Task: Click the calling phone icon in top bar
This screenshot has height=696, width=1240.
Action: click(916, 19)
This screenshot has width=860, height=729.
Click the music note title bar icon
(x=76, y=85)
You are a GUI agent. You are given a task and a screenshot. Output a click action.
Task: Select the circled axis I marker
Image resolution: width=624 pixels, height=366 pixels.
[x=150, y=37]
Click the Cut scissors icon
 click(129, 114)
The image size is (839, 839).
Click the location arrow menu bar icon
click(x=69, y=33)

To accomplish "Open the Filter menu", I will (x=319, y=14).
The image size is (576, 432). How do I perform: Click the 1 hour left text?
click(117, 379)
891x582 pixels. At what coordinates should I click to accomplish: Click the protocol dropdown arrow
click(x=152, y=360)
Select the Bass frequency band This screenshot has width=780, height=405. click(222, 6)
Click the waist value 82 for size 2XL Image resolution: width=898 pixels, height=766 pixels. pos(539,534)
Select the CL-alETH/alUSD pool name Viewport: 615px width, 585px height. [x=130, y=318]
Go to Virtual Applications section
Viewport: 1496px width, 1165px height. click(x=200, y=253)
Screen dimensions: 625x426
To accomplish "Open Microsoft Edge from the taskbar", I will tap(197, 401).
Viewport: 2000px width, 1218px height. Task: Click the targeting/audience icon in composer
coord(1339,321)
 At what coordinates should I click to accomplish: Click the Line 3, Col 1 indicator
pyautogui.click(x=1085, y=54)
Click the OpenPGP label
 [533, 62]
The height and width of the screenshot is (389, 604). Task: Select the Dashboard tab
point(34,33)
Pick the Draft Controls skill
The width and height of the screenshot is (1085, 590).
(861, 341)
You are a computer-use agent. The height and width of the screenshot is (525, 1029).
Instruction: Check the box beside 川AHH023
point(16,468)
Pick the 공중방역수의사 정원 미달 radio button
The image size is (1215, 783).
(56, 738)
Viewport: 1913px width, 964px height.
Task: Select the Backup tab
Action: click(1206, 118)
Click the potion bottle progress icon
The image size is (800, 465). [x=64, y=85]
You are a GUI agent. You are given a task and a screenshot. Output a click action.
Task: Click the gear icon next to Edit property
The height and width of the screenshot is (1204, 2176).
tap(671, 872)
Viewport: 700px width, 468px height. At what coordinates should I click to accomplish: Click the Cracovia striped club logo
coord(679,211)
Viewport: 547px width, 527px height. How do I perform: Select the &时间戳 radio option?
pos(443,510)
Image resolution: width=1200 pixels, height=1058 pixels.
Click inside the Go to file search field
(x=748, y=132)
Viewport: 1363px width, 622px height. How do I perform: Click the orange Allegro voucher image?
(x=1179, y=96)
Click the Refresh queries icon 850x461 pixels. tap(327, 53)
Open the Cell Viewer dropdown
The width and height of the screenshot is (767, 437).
****
* Instructions for the task: This exercise calls for the lines from the one holding "Click the Refresh" through the end of the entries, transcribed exactly and with nothing more.

* Solution:
Click the Refresh queries icon 850x461 pixels. tap(327, 53)
Open the Cell Viewer dropdown
The width and height of the screenshot is (767, 437).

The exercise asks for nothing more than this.